» **Requirement A**: Please reproduce word for word the part of the HTML font matching bug report starting at "But this method, could" and ending at "learning bogus data.".
» **Requirement B**: Shorten the paragraph of the HTML font matching bug report that opens with "But this method" into one brief sentence that keeps its main points.

____ Provided text

You are viewing a plain text version of this content. The canonical link for it is here.

Posted to dev@spamassassin.apache.org by bu...@bugzilla.spamassassin.org on 2004/01/15 20:59:01 UTC

[Bug 2931] New: HTML font matching

http://bugzilla.spamassassin.org/show_bug.cgi?id=2931

           Summary: HTML font matching
           Product: Spamassassin
           Version: unspecified
          Platform: Other
        OS/Version: other
            Status: NEW
          Severity: normal
          Priority: P5
         Component: Rules
        AssignedTo: spamassassin-dev@incubator.apache.org
        ReportedBy: robert@accettura.com


A new tactic used by spammers, is to use HTML, and embed spam into a normal
article.  Something like:

<font>he short drive <B>BUY</B>begins a trek that could take the craft to a
variety of sites of scientifi<B>VIAGRA</B>c interest during the next three
months, including shallow depressions and nearby hills that it observed in
earlier photos.The successful rolloff by Spirit, which came almost two weeks
after its risky landing in Gusev Crater <B>TODAY</B>near the Martian equator,
left mission controllers at NASA's Jet Propulsion Laboratory ecstatic.</font>

The method is to help trip up the bayesian filter, and prevent detection.

My proposal is this:

Extract words according to their font description:

Hence, in the above testcase, all the bold words (<B>) would be put together:
BUY VIAGRA TODAY

It would need to be somwhat advanced to truly perform this task:
be aware of CSS, and know that for example:
#fff = #ffffff = rgb(255,255,255) = rgb(100%,100%,100%)

But this method, could prove successful in helping to eliminate this spamming
tactic.  By ordering the text, based on font description, it would be no longer
be vulnerable to learning bogus data.



------- You are receiving this mail because: -------
You are the assignee for the bug, or are watching the assignee.

________
____ Records provided

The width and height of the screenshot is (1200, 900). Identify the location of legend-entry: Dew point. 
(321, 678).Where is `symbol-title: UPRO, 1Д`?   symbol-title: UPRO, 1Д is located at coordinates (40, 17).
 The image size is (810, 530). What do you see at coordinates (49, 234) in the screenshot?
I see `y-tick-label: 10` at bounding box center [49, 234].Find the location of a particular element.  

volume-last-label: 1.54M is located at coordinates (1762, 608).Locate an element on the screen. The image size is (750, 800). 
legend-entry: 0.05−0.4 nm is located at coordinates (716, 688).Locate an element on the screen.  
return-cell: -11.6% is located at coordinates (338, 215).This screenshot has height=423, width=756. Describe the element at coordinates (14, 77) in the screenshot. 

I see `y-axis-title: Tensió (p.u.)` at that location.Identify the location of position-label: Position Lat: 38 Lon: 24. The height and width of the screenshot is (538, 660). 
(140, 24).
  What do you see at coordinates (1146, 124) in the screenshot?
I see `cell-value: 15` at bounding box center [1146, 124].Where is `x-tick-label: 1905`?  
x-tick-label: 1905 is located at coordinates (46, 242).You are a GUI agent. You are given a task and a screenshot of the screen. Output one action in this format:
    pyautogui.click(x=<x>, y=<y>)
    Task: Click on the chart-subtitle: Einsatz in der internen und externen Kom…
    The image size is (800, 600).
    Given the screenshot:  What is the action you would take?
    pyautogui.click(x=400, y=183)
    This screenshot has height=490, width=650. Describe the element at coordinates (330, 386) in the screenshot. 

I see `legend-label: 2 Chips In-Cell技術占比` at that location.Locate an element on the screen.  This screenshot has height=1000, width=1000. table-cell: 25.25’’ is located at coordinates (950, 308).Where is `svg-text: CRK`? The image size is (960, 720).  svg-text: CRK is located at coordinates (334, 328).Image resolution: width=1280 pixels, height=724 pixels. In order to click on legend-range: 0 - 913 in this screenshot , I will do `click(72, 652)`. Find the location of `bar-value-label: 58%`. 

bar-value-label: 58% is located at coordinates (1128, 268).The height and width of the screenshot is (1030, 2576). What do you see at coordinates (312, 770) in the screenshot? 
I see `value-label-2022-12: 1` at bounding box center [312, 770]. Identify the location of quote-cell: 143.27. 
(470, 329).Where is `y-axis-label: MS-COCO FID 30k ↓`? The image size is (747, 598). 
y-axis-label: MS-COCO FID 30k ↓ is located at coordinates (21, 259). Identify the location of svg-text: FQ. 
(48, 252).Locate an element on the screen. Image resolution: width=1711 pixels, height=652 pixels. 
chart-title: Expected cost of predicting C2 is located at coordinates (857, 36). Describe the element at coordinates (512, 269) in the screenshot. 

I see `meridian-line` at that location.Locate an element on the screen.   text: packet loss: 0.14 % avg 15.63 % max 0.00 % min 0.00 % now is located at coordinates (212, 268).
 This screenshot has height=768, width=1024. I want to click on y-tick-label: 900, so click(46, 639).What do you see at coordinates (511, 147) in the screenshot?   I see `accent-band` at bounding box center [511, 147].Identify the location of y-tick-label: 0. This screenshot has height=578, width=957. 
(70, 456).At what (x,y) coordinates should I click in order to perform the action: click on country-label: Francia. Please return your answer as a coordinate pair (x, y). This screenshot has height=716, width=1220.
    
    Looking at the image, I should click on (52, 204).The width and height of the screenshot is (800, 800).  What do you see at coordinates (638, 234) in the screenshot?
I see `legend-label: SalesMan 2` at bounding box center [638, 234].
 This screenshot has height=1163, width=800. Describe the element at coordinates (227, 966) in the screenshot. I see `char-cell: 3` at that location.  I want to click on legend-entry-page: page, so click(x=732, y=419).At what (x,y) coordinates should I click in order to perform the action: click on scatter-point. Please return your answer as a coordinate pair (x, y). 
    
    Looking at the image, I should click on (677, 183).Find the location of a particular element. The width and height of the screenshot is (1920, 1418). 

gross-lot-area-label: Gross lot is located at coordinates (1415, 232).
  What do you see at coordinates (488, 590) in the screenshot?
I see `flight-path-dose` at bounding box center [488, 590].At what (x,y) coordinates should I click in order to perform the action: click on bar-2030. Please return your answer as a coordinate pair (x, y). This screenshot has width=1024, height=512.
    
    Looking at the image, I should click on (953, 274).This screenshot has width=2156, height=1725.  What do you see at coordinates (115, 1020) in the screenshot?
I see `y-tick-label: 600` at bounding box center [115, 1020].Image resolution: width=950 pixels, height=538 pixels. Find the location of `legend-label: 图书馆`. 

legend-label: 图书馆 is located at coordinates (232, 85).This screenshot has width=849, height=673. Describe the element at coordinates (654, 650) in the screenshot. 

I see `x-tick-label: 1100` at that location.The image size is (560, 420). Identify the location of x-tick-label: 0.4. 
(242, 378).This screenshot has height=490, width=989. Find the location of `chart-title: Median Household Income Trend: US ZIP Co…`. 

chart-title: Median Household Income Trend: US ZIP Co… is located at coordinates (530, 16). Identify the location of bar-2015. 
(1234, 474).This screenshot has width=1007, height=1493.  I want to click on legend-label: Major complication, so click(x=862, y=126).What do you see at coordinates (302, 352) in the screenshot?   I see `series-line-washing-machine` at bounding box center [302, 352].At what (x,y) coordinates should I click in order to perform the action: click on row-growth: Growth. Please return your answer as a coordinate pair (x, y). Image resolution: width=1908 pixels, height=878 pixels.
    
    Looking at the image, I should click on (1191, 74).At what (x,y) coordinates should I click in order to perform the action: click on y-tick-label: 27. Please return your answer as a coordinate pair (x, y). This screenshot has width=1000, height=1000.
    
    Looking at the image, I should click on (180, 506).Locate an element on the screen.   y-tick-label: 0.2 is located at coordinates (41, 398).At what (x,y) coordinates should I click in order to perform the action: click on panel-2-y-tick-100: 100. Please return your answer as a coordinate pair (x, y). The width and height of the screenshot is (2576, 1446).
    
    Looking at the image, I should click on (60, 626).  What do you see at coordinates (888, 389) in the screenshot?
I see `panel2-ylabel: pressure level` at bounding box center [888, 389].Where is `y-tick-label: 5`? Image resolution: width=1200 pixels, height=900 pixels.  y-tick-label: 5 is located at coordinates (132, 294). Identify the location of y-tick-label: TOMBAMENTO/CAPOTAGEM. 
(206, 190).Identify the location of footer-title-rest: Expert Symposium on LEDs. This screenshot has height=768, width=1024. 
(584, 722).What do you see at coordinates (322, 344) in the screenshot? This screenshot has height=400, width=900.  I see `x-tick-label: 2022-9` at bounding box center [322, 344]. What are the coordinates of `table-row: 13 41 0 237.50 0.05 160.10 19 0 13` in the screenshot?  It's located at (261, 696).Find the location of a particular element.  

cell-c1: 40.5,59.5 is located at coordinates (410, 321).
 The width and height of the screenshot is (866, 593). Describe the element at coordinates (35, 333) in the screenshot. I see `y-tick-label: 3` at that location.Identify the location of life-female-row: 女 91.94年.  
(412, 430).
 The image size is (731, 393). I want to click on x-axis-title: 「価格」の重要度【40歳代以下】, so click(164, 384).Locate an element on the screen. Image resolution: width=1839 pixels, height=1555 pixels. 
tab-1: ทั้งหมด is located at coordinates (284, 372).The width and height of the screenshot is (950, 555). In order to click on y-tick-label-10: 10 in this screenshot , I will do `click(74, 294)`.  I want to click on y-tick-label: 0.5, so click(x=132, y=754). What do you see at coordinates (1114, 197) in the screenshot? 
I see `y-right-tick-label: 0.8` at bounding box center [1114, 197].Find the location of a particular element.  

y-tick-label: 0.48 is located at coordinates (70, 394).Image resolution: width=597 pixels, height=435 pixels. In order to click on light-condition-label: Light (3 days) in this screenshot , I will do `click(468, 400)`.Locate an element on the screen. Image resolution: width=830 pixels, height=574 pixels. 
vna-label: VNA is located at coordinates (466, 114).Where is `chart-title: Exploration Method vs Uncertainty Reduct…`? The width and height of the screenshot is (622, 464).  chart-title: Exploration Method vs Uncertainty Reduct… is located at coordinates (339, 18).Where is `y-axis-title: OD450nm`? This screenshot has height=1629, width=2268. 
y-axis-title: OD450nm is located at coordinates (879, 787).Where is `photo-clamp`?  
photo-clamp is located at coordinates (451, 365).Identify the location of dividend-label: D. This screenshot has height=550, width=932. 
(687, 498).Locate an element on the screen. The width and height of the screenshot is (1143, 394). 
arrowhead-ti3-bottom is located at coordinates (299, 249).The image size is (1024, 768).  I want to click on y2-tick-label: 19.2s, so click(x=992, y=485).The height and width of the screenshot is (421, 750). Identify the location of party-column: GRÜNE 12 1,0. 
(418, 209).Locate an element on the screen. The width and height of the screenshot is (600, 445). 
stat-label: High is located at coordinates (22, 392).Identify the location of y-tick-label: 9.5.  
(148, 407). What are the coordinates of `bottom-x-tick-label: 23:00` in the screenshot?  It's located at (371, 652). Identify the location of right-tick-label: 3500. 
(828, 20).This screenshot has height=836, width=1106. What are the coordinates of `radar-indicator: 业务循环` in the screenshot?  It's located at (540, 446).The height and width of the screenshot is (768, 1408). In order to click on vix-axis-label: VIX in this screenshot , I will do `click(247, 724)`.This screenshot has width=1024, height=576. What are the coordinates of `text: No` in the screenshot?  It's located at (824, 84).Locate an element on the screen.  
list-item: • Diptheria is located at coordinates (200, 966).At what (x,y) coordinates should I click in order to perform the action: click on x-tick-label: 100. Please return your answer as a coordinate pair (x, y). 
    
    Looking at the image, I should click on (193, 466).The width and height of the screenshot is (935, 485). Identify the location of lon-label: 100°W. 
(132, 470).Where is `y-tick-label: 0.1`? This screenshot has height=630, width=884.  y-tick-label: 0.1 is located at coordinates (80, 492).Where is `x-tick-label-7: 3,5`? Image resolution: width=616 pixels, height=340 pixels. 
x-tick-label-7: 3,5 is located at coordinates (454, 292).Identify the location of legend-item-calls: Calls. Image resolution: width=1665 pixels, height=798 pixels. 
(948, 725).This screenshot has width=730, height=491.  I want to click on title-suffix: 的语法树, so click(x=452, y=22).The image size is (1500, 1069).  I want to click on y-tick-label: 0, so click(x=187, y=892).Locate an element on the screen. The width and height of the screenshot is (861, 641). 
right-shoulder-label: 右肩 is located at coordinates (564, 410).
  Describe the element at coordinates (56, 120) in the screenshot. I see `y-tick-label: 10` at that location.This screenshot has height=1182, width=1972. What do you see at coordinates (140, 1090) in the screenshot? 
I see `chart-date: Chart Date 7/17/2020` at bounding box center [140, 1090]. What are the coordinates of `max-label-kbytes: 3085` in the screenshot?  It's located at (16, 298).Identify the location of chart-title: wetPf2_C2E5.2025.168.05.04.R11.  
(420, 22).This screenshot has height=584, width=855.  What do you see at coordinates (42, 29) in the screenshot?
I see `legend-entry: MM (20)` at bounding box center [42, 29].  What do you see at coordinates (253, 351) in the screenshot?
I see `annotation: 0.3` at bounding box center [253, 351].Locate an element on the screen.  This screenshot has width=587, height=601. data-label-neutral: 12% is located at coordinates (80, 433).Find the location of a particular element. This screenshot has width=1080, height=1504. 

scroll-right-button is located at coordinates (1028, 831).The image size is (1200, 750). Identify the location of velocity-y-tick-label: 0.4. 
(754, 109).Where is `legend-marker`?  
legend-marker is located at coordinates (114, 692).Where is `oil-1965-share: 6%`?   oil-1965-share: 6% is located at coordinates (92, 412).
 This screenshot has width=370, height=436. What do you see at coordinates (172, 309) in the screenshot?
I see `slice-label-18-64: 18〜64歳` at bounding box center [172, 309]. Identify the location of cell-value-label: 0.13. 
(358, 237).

________

» **Worked solution A**:
But this method, could prove successful in helping to eliminate this spamming
tactic.  By ordering the text, based on font description, it would be no longer
be vulnerable to learning bogus data.

» **Worked solution B**: Ordering the text by font description could help eliminate this spamming tactic, because the filter would no longer be vulnerable to learning bogus data.